◆ Text extract

++++++++++++++++++++

This is nothing more than our original \(n\) expression multiplied by \(f\), because as we saw, when there are \(n\) elements in a sum, we paint \(f\) yards.

We're almost done with our final expression. All we have to do now is to add the number of yards painted in the previous day. So, \(g(j)\) is therefore given by:

$$ g(j) = 0 \text{ if } j = 0 $$

$$ g(j) = g(j-1) + y(j) \text{ if } j \ge 1 $$

Don't get confused about \(y(j)\), it's just a way for me not to rewrite all of that huge expression in this little box for \(g(j)\). It's supposed to simplify.

Implementation and experimental results

For me, the best way to implement this is using dynamic programming. If you don't know what I'm talking about, dynamic programming in this case is just a fancy name for "implement it in such a way that recursive calls never solve the same problem again". In other words, you would allocate a big array where you stored each value for \(g\) that you have computed in the past. To calculate \(g(j)\), go and see if it's in the table. If it's not, recursively calculate it, and then store the result in the table. This prevents the algorithm from calculating the same value recursively 4 times in one single iteration. This is important, it saves a lot of space and time.

I tested this with some realistic values:

  • \(w = 1.822\)
  • \(p = 0.109\)
  • \(f = 5.468\)
  • \(d = 28800\)

Here's what I got:

Day Painted in this day Total painted
1 486.652 486.652
2 213.252 699.904
3 164.04 863.944
4 136.7 1000.644
5 120.296 1120.94
6 109.36 1230.3
7 98.424 1328.724
8 87.488 1416.212
9 82.02 1498.232
10 82.02 1580.252
11 76.552 1656.804

Notice that after 11 days, there was a huge loss of productivity, he's got a big BOOM in the first day, where he paints almost 500 yards, and after 11 days he's doing \(\frac{3}{20}\) of what he did in the 1st day. So, indeed, it all goes back to the joke baseline. He seems to be such a great worker in the first day, but then in the second he starts losing power, and then ... oh my ... it gets worse and worse.

Now that we deeply analyzed Shlemiel the Painter's joke, it's time for reflecting on the Computer Science side. By this time, you should have a pretty damn bad feeling about Shlemiel the Painter's Algorithms: they can ilude you within the first steps, but when you start using them a lot, things will be terribly slow. Really slow. You do NOT want a Shlemiel the Painter's Algorithm running somewhere in your code.

++++++++++++++++++++

◆ What to do
(a) Repeat the passage of the Shlemiel the Painter article from "Implementation and experimental" to "space and time.".
(b) Go on with the Shlemiel the Painter article, starting right after its last sentence.
The entries after this point are separate from the Shlemiel the Painter article.

++++++++++++++++++++

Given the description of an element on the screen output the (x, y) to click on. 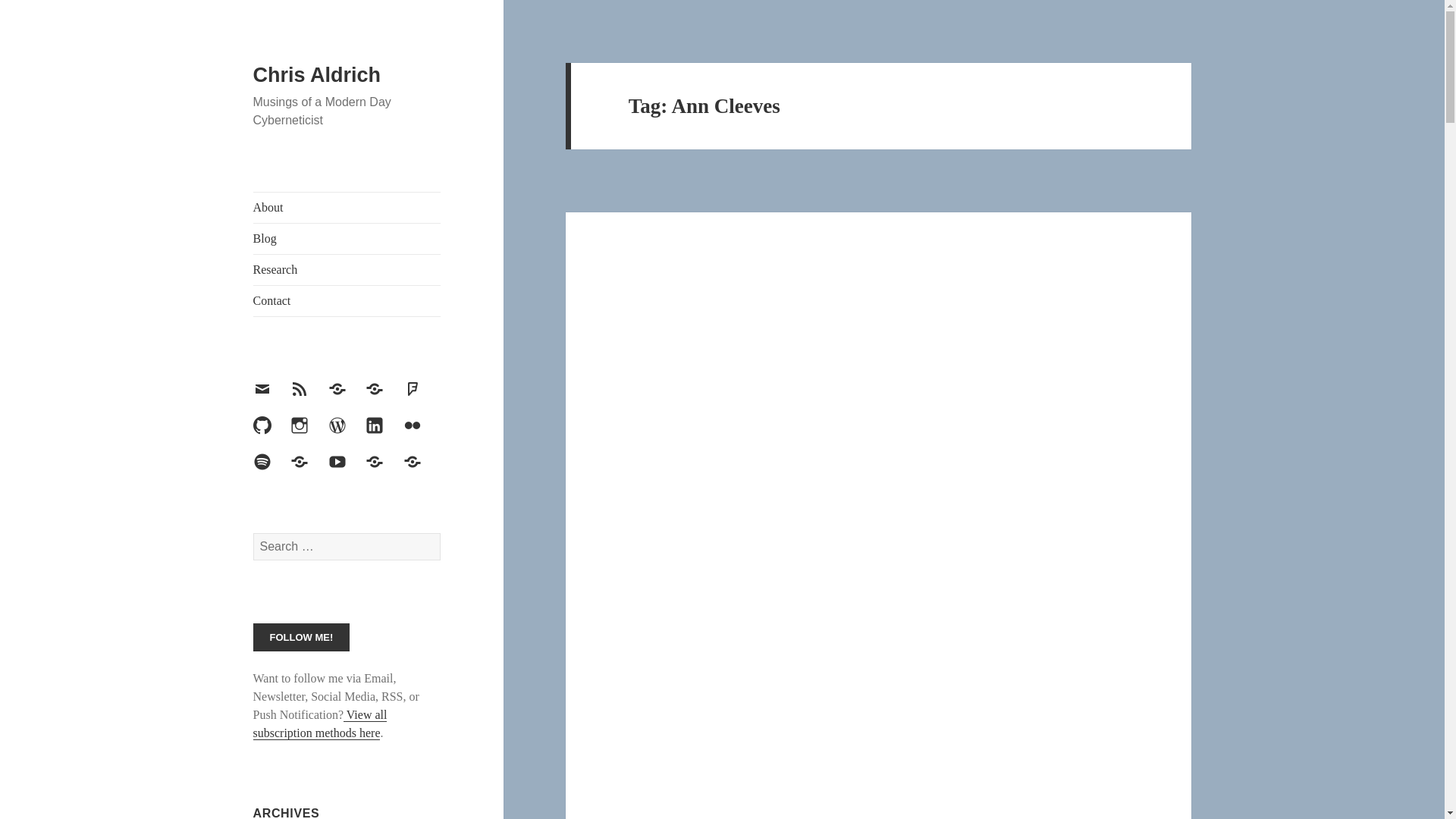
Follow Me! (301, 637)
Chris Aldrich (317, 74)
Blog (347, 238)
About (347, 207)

++++++++++++++++++++

◆ In response
(a)
Implementation and experimental results

For me, the best way to implement this is using dynamic programming. If you don't know what I'm talking about, dynamic programming in this case is just a fancy name for "implement it in such a way that recursive calls never solve the same problem again". In other words, you would allocate a big array where you stored each value for \(g\) that you have computed in the past. To calculate \(g(j)\), go and see if it's in the table. If it's not, recursively calculate it, and then store the result in the table. This prevents the algorithm from calculating the same value recursively 4 times in one single iteration. This is important, it saves a lot of space and time.

(b)
As you can read in Joel's article, typical string concatenations in C are a Shelmiel the Painter's algorithm (or in Java - when you use the overloaded operator + to make things like "hello" + ", world", java will copy everything into a new string, and then if you use + again, it will copy everything again to a new string - this can happen in other languages, so you can't run away saying "I use language X or Y, so I don't have to worry about it", because you do have to worry about it, and you'll not be using the same language for the rest of your life anyway, so that's a doomed argument anyway).

In his article, Joel shows a sample piece of code where he concatenates a set of strings. Analyzing the complexity of this code should be pretty straightforward by now. Imagine you have a set of \(m\) strings, each one with at most \(n\) characters. What's the complexity of concatenating them all? Try to solve it by yourself, it's a nice exercise.

Let's see a few examples before determining a general pattern. When we concatenate string 2 to string 1, we have to run through all of the \(n\) characters of s1 and the \(n\) characters of s2:

$$ n + n = 2n $$

When we concatenate string 3, we have to traverse the previous string, which has now \(2n\) characters, plus the \(n\) of s3, so:

$$ 2n + n = 3n $$

It can be seen that when we concatenate string \(i\), we have to run through this number of characters:

$$ i*n $$

We are going to concatenate \(m\) strings (in fact, we concatenate \(m-1\), but it's not significant, we're making an asymptotic analysis), so, we will be running through

$$ \sum_{i=1}^{m}{i*n} $$

characters, which is basically

$$ n \frac{m(m+1)}{2} $$

meaning, this is \(\mathcal{O}(m^2)\) (note that \(n\) is constant, that's why I took it away). It's bad. We can do it in linear time (again, read Joel's article).

I decided to make this article as a response to the challenge Joel left on his book when he talks about Shelmiel the Painter's Algorithms. By the end of page 7, you can read:

For extra credit, what are the real numbers?

This is my answer!